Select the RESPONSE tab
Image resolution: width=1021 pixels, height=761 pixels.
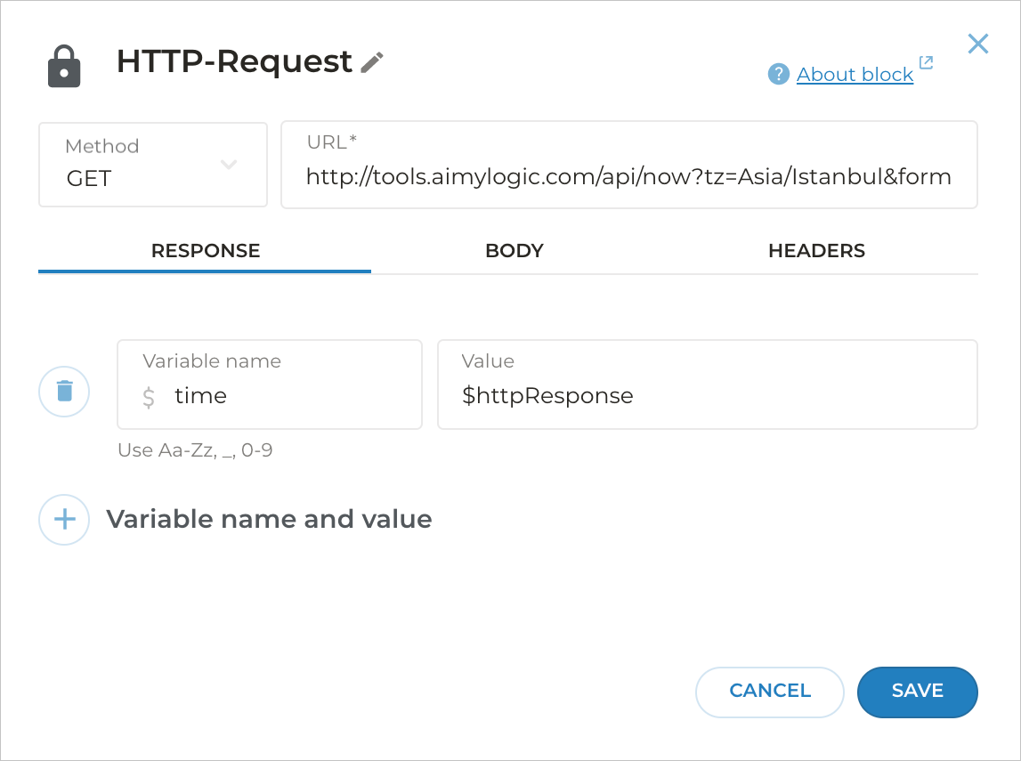point(205,250)
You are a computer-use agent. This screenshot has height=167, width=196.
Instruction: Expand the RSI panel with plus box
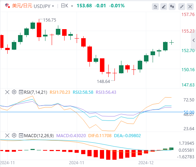pos(21,92)
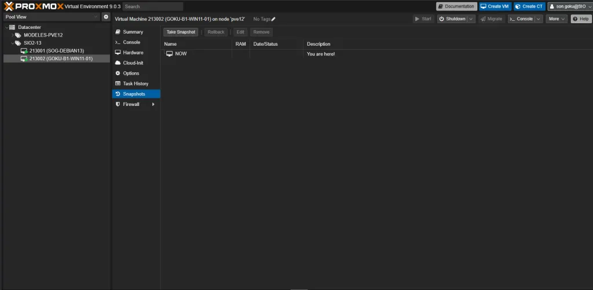Screen dimensions: 593x290
Task: Expand the MODELES-PVE12 pool node
Action: click(x=12, y=35)
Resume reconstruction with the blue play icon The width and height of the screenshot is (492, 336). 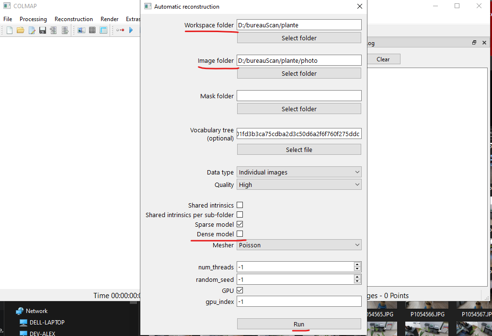131,30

_ABOUT THIS TASK_
Repeat word for word the lines above, from the first entry through the line containing "You are a computer-use", with both ends kept and the pictures dropped.

_ANSWER FOR THIS EXERCISE_
Select the RESPONSE tab
Image resolution: width=1021 pixels, height=761 pixels.
point(205,250)
You are a computer-use agent. This screenshot has height=167, width=196.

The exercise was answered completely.